Blockwise optimal linear control ops

jessegrabowski · jessegrabowski · commit 118279155b12 · 2024-10-20T19:37:57.000+08:00
diff --git a/pytensor/tensor/slinalg.py b/pytensor/tensor/slinalg.py
@@ -778,6 +778,7 @@ def perform(self, node, inputs, outputs):
 
 class SolveContinuousLyapunov(Op):
     __props__ = ()
+    gufunc_signature = "(m,m),(m,m)->(m,m)"
 
     def make_node(self, A, B):
         A = as_tensor_variable(A)
@@ -814,6 +815,8 @@ def grad(self, inputs, output_grads):
 
 
 class BilinearSolveDiscreteLyapunov(Op):
+    gufunc_signature = "(m,m),(m,m)->(m,m)"
+
     def make_node(self, A, B):
         A = as_tensor_variable(A)
         B = as_tensor_variable(B)
@@ -849,84 +852,102 @@ def grad(self, inputs, output_grads):
         return [A_bar, Q_bar]
 
 
-_solve_continuous_lyapunov = SolveContinuousLyapunov()
-_solve_bilinear_direct_lyapunov = cast(typing.Callable, BilinearSolveDiscreteLyapunov())
+_solve_continuous_lyapunov = Blockwise(SolveContinuousLyapunov())
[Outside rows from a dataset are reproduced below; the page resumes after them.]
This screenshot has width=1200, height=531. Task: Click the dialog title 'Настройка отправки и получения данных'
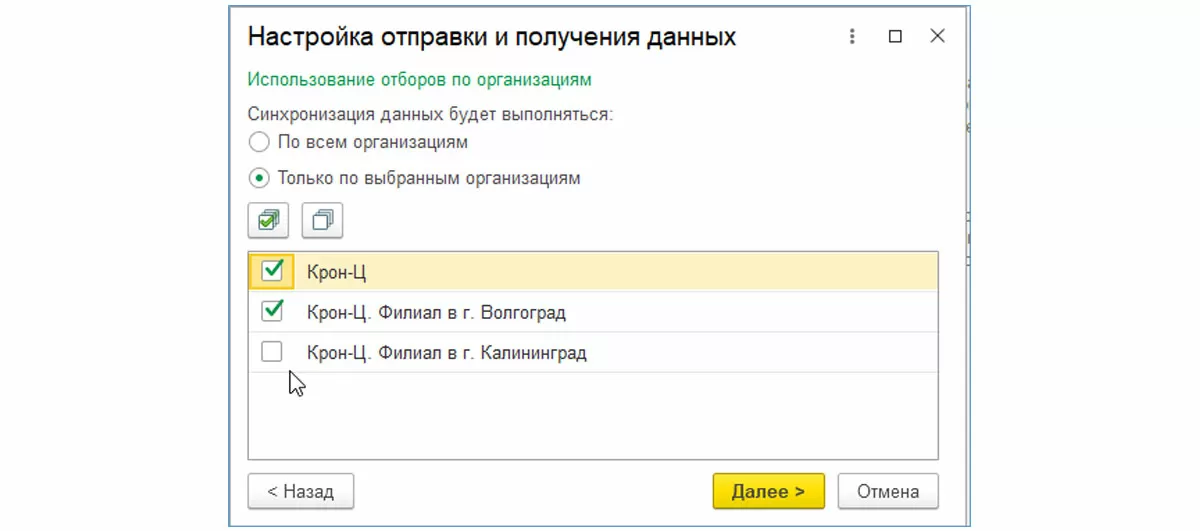[491, 37]

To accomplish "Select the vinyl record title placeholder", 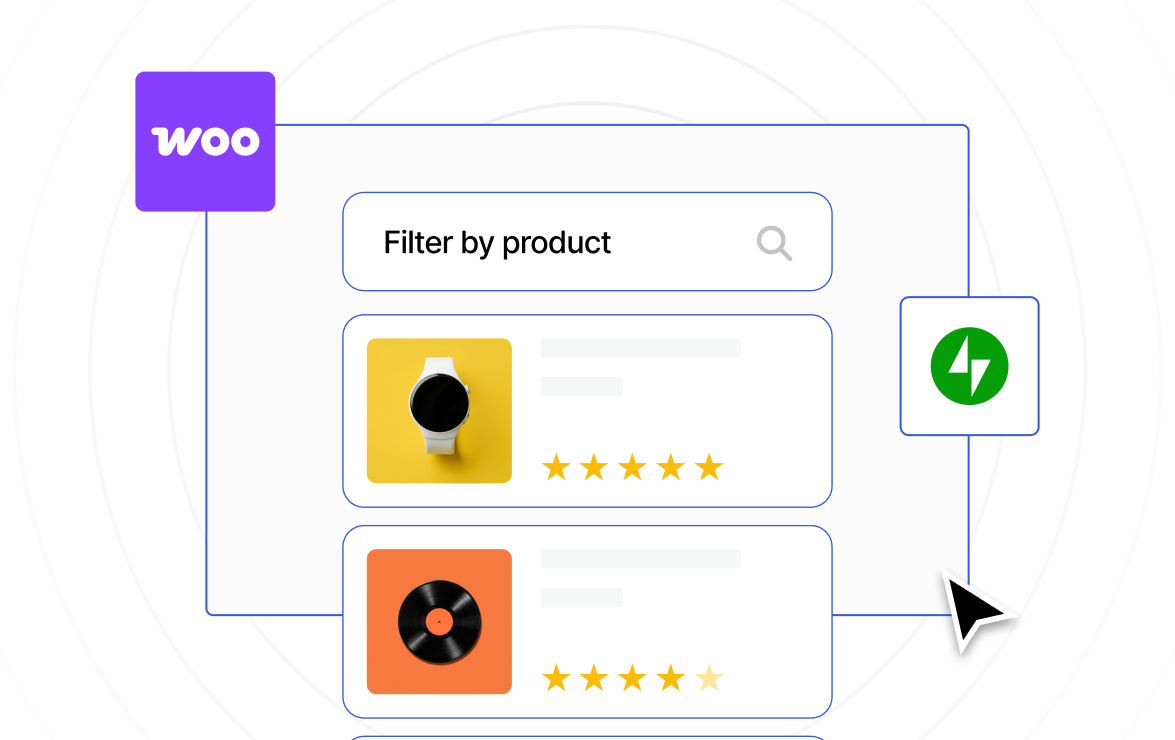I will [x=641, y=559].
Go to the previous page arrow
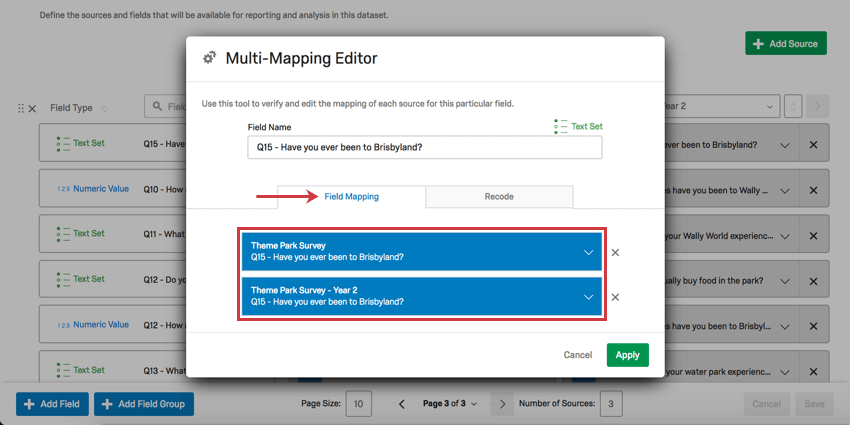850x425 pixels. [402, 404]
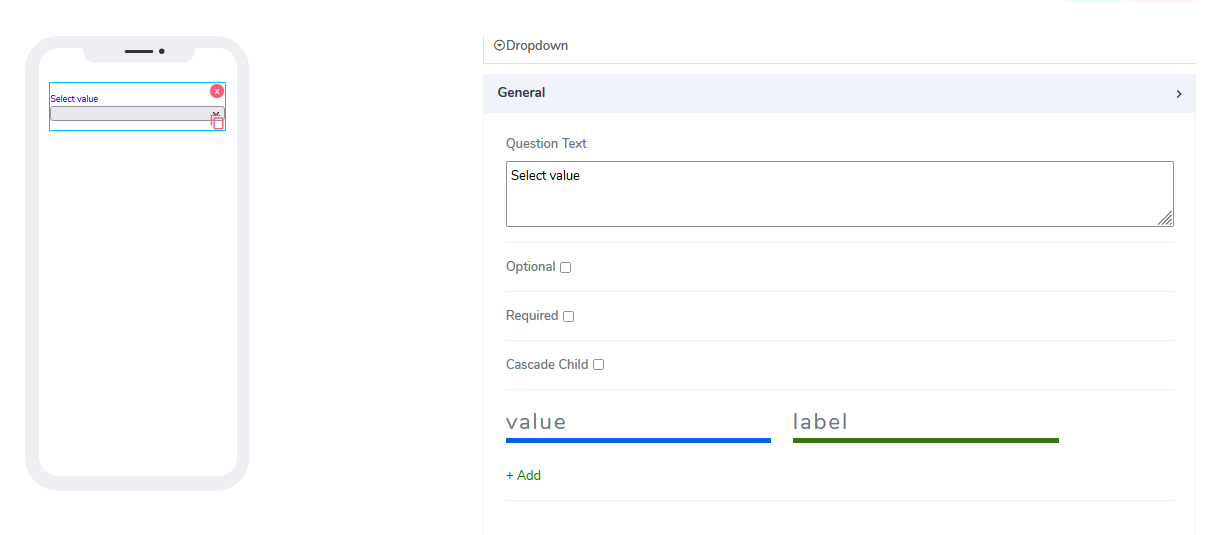Image resolution: width=1214 pixels, height=535 pixels.
Task: Click the Question Text resize handle
Action: [x=1165, y=219]
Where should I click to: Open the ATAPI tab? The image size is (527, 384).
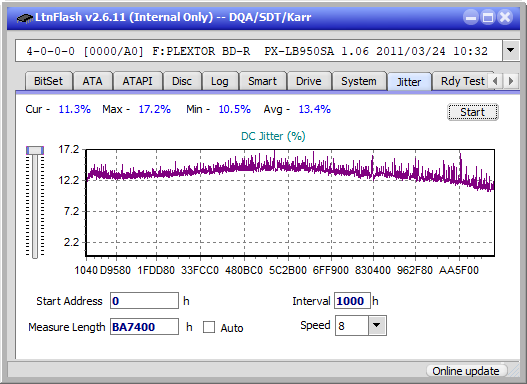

+_solve_bilinear_direct_lyapunov = cast(
+    typing.Callable, Blockwise(BilinearSolveDiscreteLyapunov())
+)
 
 
-def _direct_solve_discrete_lyapunov(A: "TensorLike", Q: "TensorLike") -> TensorVariable:
-    A_ = as_tensor_variable(A)
-    Q_ = as_tensor_variable(Q)
+def _direct_solve_discrete_lyapunov(
+    A: TensorVariable, Q: TensorVariable
+) -> TensorVariable:
+    # By default kron acts on tensors, but we need a vectorized version over matrices for this function
+    vec_kron = pt.vectorize(kron, "(m,n),(o,p)->(q,r)")
 
-    if "complex" in A_.type.dtype:
-        AA = kron(A_, A_.conj())
+    if A.type.dtype.startswith("complex"):
+        AxA = vec_kron(A, A.conj())
     else:
-        AA = kron(A_, A_)
+        AxA = vec_kron(A, A)
+
+    eye = pt.eye(AxA.shape[-1])
+    q_shape = pt.concatenate([Q.shape[:-2], [-1]])
+
+    vec_Q = Q.reshape(q_shape)
+    vec_X = solve(eye - AxA, vec_Q, b_ndim=1)
 
-    X = solve(pt.eye(AA.shape[0]) - AA, Q_.ravel())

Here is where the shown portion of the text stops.